Date: 2012-11-13 08:28 pm (UTC)
From: [identity profile] naath.livejournal.com
Yeah, I think people are pretty flexible *in person*; but a bit less so when they don't have a personal experience to fall back on. Of course as more people are more "out" about more things then more people have those personal experiences.

I also want people to be aware that lots of things are possible; so they can go "oh, you can do THAT, I've always wanted THAT but not known how..."

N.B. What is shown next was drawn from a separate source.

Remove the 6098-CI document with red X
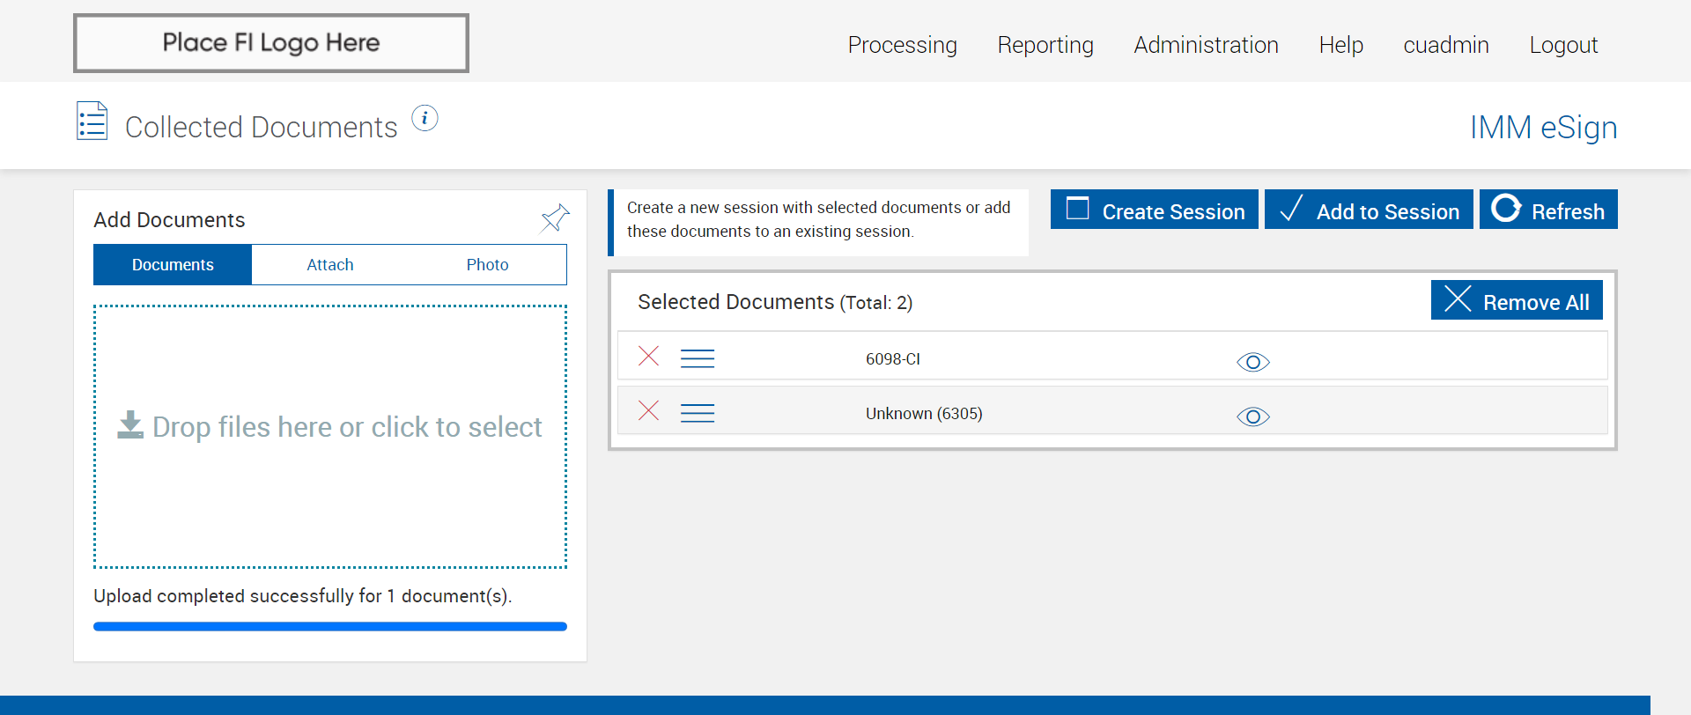 (x=648, y=356)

I think the internet really helps with this stuff too. So much variation on display.

(no subject)

Date: 2012-11-13 09:25 pm (UTC)
From: [identity profile] sidheag.livejournal.com
Do you just mean "people should be more accepting of difference" or is there more to it than that? Because my sense of being not normal was (in the days before I found environments where I'm normal :-) based on there being noone around, in a circle of 100 people or so, who seemed to be anything like me in ways that were important to me. I don't think there was anything much they could have done about that: it was just a fact. [I mean, what I minded wasn't that they didn't accept me; they mostly did their best. What I minded was that with the best wills in the world, we couldn't connect in the ways I wanted.]
Edited Date: 2012-11-13 09:27 pm (UTC)

(no subject)

Date: 2012-11-13 10:36 pm (UTC)
From: [identity profile] naath.livejournal.com
I think, yes, accepting of difference. But also not *surprised* by difference, on constantly demanding that difference explain itself (I know I've been guilty of that one before now). And I think more... mixed up, so people meet more people who are not-like-them.

Also I think more willing to make a concious choice, or a concious consideration of one's true self (depending on whether the thing is more choice-like or more inner-self-like) rather than just "going along with the herd" because "that's what everyone does" unless/until it becomes really clear that that's not working for one.